Sposato is associate professor of musicology at the Moores School of Music at the University of Houston. He received a Ph.D. in musicology from Brandeis University, an M.M. and B.M. in vocal performance from New England Conservatory, and a B.A. in German studies from Tufts University. His teaching and research interests include music of the classical and romantic periods, sacred music, choral music, and opera. His most recent book, The Price of Assimilation: Felix Mendelssohn and the Nineteenth-Century Anti-Semitic Tradition (Oxford University Press, 2006), was named a Choicemagazine Outstanding Academic Title for 2006 and a Royal Philharmonic Society Music Award finalist. His other publications include William Thomas McKinley: A Bio-Bibliography (Greenwood, 1995), as well as several articles on Mendelssohn and his times. He is currently working on a new book entitled Leipzig After Bach: Musical Life in a German City, 1750–1850.

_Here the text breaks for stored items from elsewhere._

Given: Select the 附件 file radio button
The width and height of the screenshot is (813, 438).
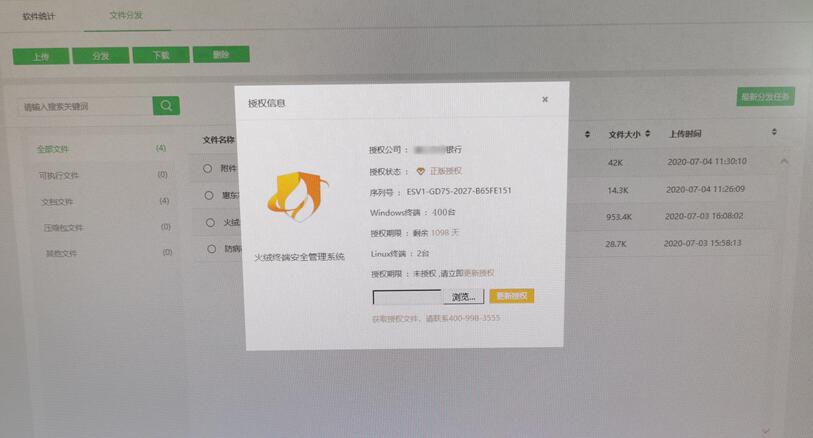Looking at the screenshot, I should tap(208, 168).
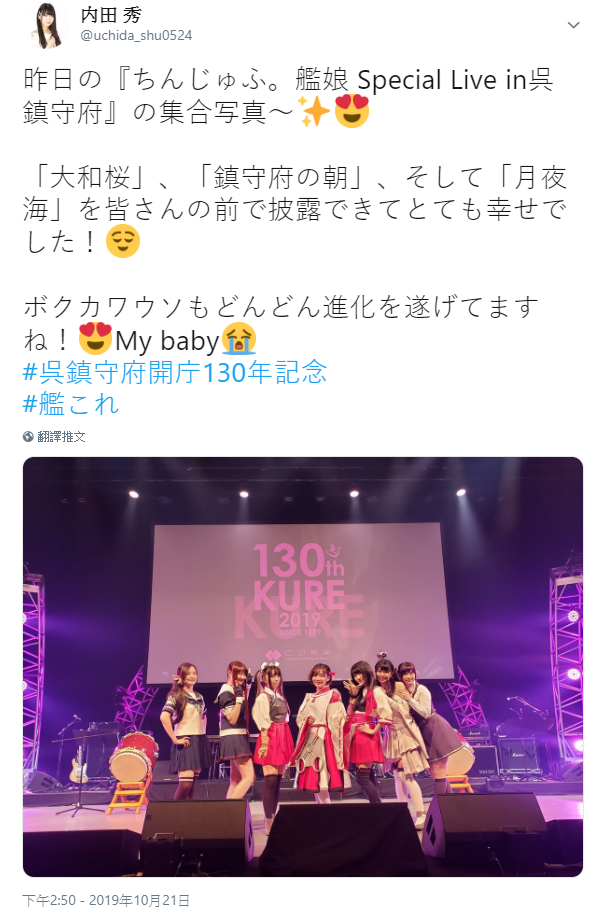611x917 pixels.
Task: Open the #艦これ hashtag
Action: point(71,404)

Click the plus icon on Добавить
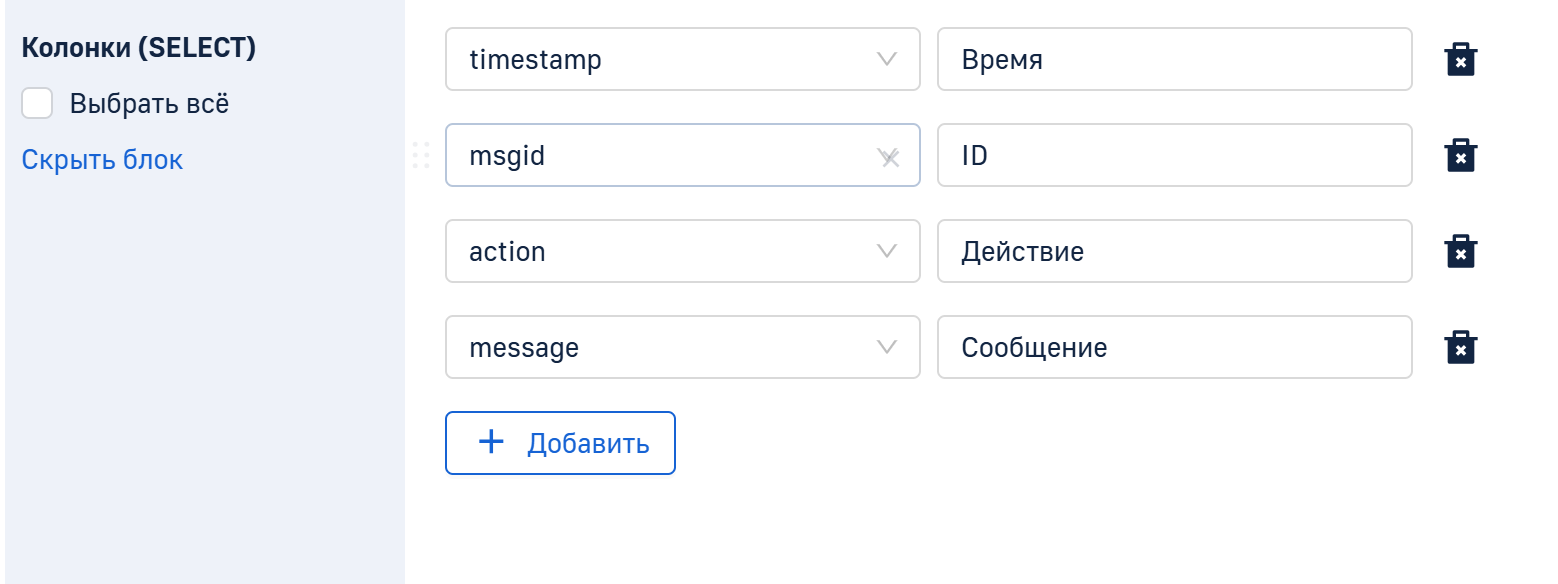click(x=491, y=442)
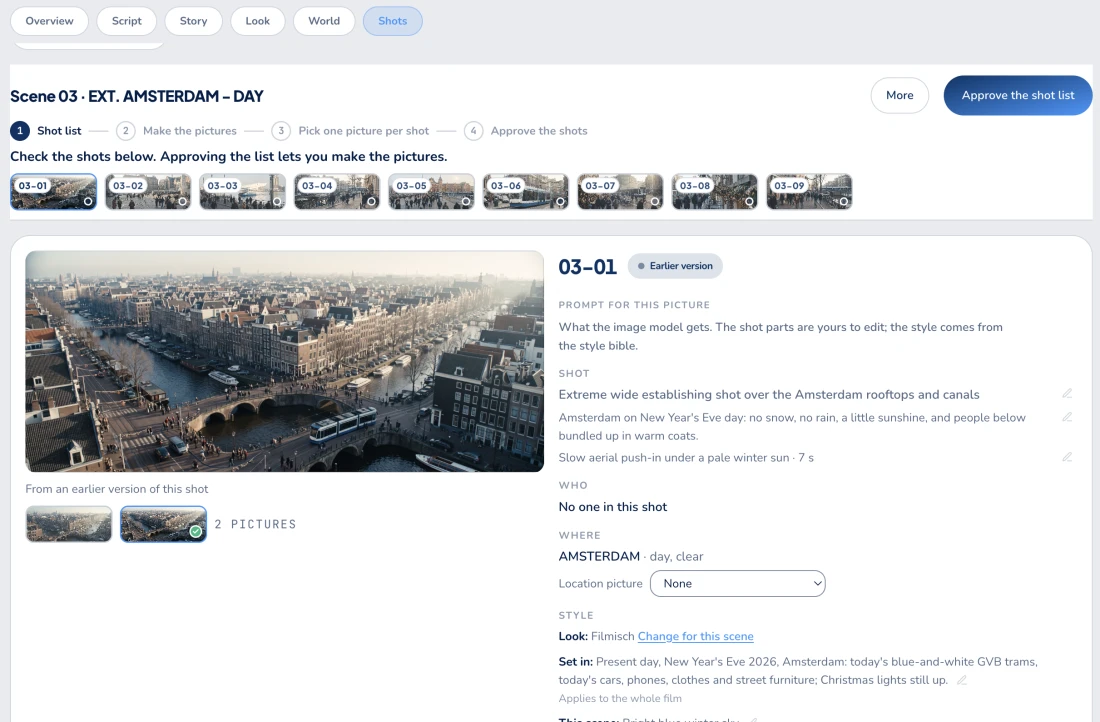Open the World tab
1100x722 pixels.
pyautogui.click(x=324, y=21)
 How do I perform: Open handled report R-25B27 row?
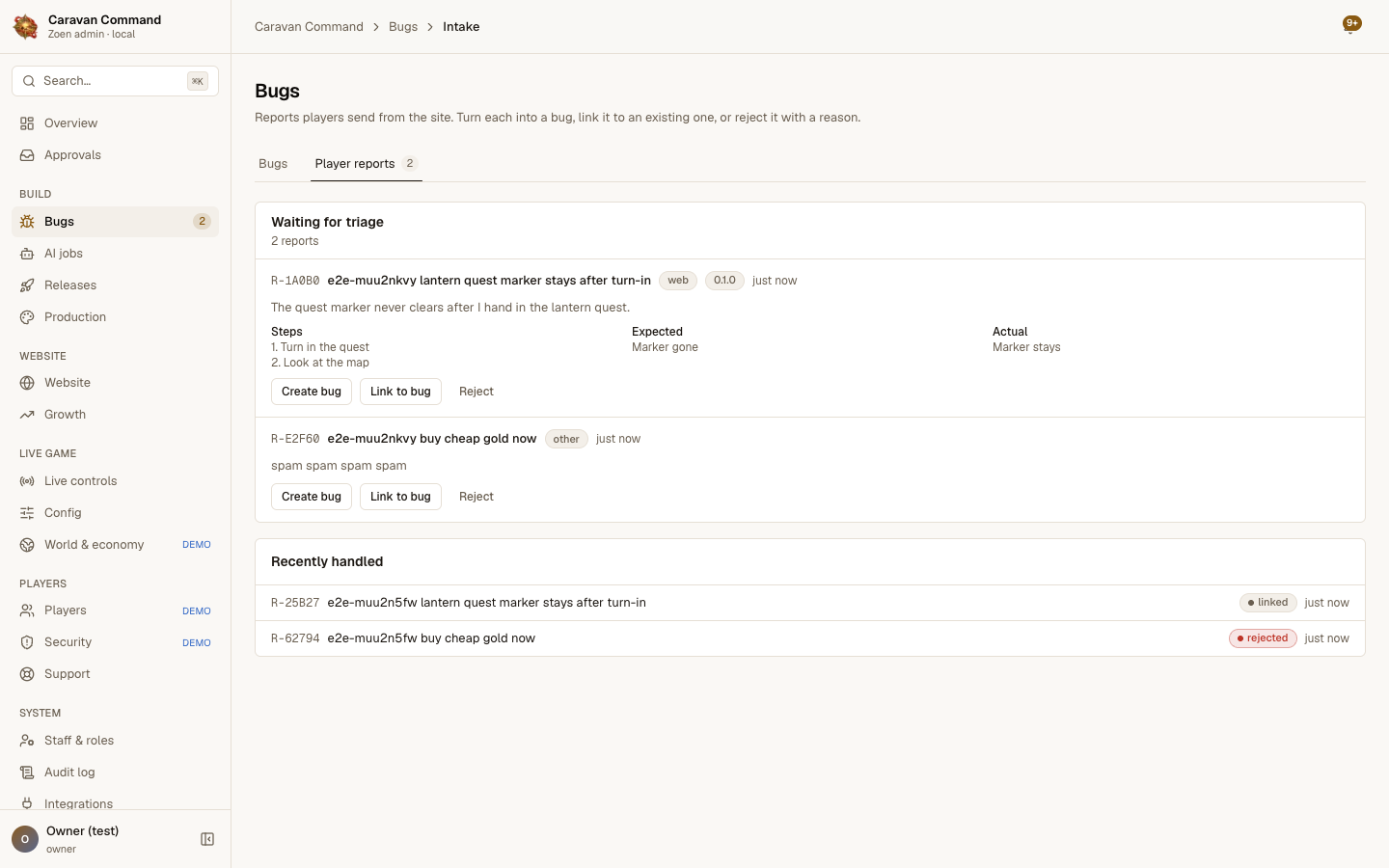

Pete Smucker is a fourth-year graduate student at the University of Chicago pursuing a Ph.D. in music theory and history. He holds a master’s degree in music theory from the University of Minnesota and a Bachelor of Music Education degree from Valparaiso University. He served as Collegiate Representative on the Board of Directors for the Indiana Music Educators Association, taught middle school and high school band, and served as the President of the Graduate Music Society at the University of Chicago.  Smucker’s research interests focus on music of the 20th and 21st centuries, post-tonal music in the United States, works by American composer Elliott Carter, transformational theory, expressive timing, narrative theory, music and multimedia, and music theory pedagogy. He has recently given papers at the Midwest Chapter for the Society of Ethnomusicology, and at the Colloquium on the Music of Elliott Carter in Celebration of Elliott Carter’s 100th Birthday.

Chris Brody attended the University of Minnesota and received a master’s degree in piano performance and a master’s degree in music theory. He is now a Ph.D. candidate at Yale University in music theory.